What is expected – Could you please output all of the records exactly?

Available data –
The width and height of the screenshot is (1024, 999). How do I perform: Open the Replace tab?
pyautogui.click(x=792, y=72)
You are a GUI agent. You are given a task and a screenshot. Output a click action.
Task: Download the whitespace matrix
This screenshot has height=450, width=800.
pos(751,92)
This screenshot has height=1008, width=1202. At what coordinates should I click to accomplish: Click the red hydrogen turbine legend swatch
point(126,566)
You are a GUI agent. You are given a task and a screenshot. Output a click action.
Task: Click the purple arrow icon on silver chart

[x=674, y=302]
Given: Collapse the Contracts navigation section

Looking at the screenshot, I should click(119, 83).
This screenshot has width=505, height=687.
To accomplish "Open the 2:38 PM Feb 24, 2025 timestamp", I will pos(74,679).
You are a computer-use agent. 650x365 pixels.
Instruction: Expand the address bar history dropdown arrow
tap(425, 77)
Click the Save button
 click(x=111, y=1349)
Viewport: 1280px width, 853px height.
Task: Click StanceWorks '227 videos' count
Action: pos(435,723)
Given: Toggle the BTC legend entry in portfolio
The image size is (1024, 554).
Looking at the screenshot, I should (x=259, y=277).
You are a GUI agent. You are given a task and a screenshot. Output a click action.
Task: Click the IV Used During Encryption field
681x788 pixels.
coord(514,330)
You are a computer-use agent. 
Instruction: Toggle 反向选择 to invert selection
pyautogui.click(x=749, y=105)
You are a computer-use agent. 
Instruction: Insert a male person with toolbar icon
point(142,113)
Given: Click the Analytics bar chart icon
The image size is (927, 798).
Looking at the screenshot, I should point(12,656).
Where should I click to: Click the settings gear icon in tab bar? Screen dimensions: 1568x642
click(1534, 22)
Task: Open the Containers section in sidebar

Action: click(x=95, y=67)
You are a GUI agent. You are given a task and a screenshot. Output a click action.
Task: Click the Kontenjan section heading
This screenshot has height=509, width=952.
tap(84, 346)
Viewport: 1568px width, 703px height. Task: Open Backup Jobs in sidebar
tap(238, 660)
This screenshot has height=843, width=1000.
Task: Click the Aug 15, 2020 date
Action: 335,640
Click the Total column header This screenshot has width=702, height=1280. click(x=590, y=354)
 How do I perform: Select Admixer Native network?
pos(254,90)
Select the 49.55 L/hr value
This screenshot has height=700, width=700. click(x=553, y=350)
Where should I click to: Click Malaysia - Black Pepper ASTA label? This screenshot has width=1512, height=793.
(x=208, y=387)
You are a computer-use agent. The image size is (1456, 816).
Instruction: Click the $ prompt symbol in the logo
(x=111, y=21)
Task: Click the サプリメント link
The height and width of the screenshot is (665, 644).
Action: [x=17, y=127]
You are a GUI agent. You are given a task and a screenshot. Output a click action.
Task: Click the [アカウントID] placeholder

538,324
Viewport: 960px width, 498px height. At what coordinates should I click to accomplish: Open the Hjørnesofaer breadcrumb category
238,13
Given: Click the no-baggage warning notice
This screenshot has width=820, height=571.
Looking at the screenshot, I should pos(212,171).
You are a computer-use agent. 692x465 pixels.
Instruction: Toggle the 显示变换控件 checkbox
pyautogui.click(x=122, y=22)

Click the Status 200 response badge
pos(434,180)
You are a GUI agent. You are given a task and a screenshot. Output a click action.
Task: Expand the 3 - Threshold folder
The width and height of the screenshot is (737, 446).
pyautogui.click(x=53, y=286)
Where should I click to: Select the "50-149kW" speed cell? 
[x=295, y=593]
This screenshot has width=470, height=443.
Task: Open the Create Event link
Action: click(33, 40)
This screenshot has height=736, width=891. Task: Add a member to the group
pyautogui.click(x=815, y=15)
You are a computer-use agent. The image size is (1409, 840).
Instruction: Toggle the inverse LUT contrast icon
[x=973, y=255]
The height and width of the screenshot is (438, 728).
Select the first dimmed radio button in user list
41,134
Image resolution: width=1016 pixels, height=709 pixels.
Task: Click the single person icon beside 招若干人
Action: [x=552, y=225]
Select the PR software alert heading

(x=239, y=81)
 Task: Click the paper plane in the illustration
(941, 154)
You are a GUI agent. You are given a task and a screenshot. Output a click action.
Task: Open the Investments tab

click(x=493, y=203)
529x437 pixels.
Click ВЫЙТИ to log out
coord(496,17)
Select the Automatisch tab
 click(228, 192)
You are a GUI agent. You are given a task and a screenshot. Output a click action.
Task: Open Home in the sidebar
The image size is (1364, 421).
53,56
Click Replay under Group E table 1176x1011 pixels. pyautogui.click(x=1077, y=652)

Exercise response –
The width and height of the screenshot is (1024, 999). How do I perform: Open the Replace tab?
pyautogui.click(x=792, y=72)
You are a GUI agent. You are given a task and a screenshot. Output a click action.
Task: Download the whitespace matrix
This screenshot has height=450, width=800.
pos(751,92)
This screenshot has height=1008, width=1202. At what coordinates should I click to accomplish: Click the red hydrogen turbine legend swatch
point(126,566)
You are a GUI agent. You are given a task and a screenshot. Output a click action.
Task: Click the purple arrow icon on silver chart

[x=674, y=302]
Given: Collapse the Contracts navigation section

Looking at the screenshot, I should click(119, 83).
This screenshot has width=505, height=687.
To accomplish "Open the 2:38 PM Feb 24, 2025 timestamp", I will pos(74,679).
You are a computer-use agent. 650x365 pixels.
Instruction: Expand the address bar history dropdown arrow
tap(425, 77)
Click the Save button
 click(x=111, y=1349)
Viewport: 1280px width, 853px height.
Task: Click StanceWorks '227 videos' count
Action: pos(435,723)
Given: Toggle the BTC legend entry in portfolio
The image size is (1024, 554).
Looking at the screenshot, I should (x=259, y=277).
You are a GUI agent. You are given a task and a screenshot. Output a click action.
Task: Click the IV Used During Encryption field
681x788 pixels.
coord(514,330)
You are a computer-use agent. 
Instruction: Toggle 反向选择 to invert selection
pyautogui.click(x=749, y=105)
You are a computer-use agent. 
Instruction: Insert a male person with toolbar icon
point(142,113)
Given: Click the Analytics bar chart icon
The image size is (927, 798).
Looking at the screenshot, I should point(12,656).
Where should I click to: Click the settings gear icon in tab bar? Screen dimensions: 1568x642
click(1534, 22)
Task: Open the Containers section in sidebar

Action: click(x=95, y=67)
You are a GUI agent. You are given a task and a screenshot. Output a click action.
Task: Click the Kontenjan section heading
This screenshot has height=509, width=952.
tap(84, 346)
Viewport: 1568px width, 703px height. Task: Open Backup Jobs in sidebar
tap(238, 660)
This screenshot has height=843, width=1000.
Task: Click the Aug 15, 2020 date
Action: 335,640
Click the Total column header This screenshot has width=702, height=1280. click(x=590, y=354)
 How do I perform: Select Admixer Native network?
pos(254,90)
Select the 49.55 L/hr value
This screenshot has height=700, width=700. click(x=553, y=350)
Where should I click to: Click Malaysia - Black Pepper ASTA label? This screenshot has width=1512, height=793.
(x=208, y=387)
You are a computer-use agent. The image size is (1456, 816).
Instruction: Click the $ prompt symbol in the logo
(x=111, y=21)
Task: Click the サプリメント link
The height and width of the screenshot is (665, 644).
Action: [x=17, y=127]
You are a GUI agent. You are given a task and a screenshot. Output a click action.
Task: Click the [アカウントID] placeholder

538,324
Viewport: 960px width, 498px height. At what coordinates should I click to accomplish: Open the Hjørnesofaer breadcrumb category
238,13
Given: Click the no-baggage warning notice
This screenshot has width=820, height=571.
Looking at the screenshot, I should pos(212,171).
You are a computer-use agent. 692x465 pixels.
Instruction: Toggle the 显示变换控件 checkbox
pyautogui.click(x=122, y=22)

Click the Status 200 response badge
pos(434,180)
You are a GUI agent. You are given a task and a screenshot. Output a click action.
Task: Expand the 3 - Threshold folder
The width and height of the screenshot is (737, 446).
pyautogui.click(x=53, y=286)
Where should I click to: Select the "50-149kW" speed cell? 
[x=295, y=593]
This screenshot has width=470, height=443.
Task: Open the Create Event link
Action: click(33, 40)
This screenshot has height=736, width=891. Task: Add a member to the group
pyautogui.click(x=815, y=15)
You are a computer-use agent. The image size is (1409, 840).
Instruction: Toggle the inverse LUT contrast icon
[x=973, y=255]
The height and width of the screenshot is (438, 728).
Select the first dimmed radio button in user list
41,134
Image resolution: width=1016 pixels, height=709 pixels.
Task: Click the single person icon beside 招若干人
Action: [x=552, y=225]
Select the PR software alert heading

(x=239, y=81)
 Task: Click the paper plane in the illustration
(941, 154)
You are a GUI agent. You are given a task and a screenshot. Output a click action.
Task: Open the Investments tab

click(x=493, y=203)
529x437 pixels.
Click ВЫЙТИ to log out
coord(496,17)
Select the Automatisch tab
 click(228, 192)
You are a GUI agent. You are given a task and a screenshot. Output a click action.
Task: Open Home in the sidebar
The image size is (1364, 421).
53,56
Click Replay under Group E table 1176x1011 pixels. pyautogui.click(x=1077, y=652)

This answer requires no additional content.